Alexco Resource Corporation (AXU) is scheduled to make a construction decision at its high-grade silver and base metal Bellekeno project (inferred resource of 537,000 tonnes containing 1,016 g/t silver, 13.5% lead and 10.7% zinc) in its wholly owned Keno Hill silver district in the Yukon Territory. Construction should be fully funded by the transaction with Silver Wheaton Corp. (SLW). Bellekeno is anticipated to be a modest but high-grade and highly profitable operation fueling development of the district. Keno Hill may be early in its production history, producing over 217 million ounces of silver between 1921 and 1988, and having been explored to depths of only several hundred meters.

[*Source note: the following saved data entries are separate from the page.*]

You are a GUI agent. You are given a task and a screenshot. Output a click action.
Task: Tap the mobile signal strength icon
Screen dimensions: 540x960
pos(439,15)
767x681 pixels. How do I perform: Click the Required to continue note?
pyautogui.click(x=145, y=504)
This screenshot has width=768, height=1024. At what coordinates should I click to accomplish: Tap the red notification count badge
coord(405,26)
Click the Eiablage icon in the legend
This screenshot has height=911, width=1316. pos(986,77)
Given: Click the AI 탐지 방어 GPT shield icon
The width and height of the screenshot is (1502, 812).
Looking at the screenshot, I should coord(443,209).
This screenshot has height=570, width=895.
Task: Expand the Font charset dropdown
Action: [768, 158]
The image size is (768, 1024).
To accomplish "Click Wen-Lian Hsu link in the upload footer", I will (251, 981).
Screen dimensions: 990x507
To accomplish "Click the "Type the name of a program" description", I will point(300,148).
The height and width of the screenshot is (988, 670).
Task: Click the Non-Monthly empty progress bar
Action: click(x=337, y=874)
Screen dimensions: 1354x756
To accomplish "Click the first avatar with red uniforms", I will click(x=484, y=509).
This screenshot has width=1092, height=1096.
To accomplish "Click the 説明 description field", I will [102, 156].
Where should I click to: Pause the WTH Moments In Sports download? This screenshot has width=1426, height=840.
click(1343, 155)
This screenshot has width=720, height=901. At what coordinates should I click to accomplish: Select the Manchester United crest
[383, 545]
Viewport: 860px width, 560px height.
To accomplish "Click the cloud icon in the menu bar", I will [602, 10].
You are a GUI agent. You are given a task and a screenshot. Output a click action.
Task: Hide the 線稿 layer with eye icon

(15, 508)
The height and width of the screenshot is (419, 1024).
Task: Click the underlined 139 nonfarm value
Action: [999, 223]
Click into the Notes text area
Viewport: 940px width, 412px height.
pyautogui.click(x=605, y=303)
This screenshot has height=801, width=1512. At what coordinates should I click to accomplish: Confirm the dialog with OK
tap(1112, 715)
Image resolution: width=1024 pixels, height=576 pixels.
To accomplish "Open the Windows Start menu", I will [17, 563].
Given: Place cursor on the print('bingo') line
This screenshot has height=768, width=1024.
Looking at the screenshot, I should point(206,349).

We believe the district has the potential to rival Idaho’s Silver Valley, which has produced over a billion ounces of silver, and mined to depths of over 5,000 feet.

Etruscan Resources Inc. (ETRUF.PK) has exceeded anticipated gold production levels at its Youga project in Burkina Faso. Youga has good potential for resource expansion at its Ouare´ satellite target, which may lead to reserve expansion with increased capacity or mine life. The current price environment is conducive to funding exploration. As Etruscan focused on West Africa early in the metal cycle, they acquired the largest land position of any mining company in the region, and consequently may be best positioned for exploration. We also believe Etruscan is ahead of the curve on diamonds and rare earth development in southern Africa. Etruscan has a gold resource of over three million ounces and recently produced a Feasibility Study for its Agbaou project in Côte d’Ivoire.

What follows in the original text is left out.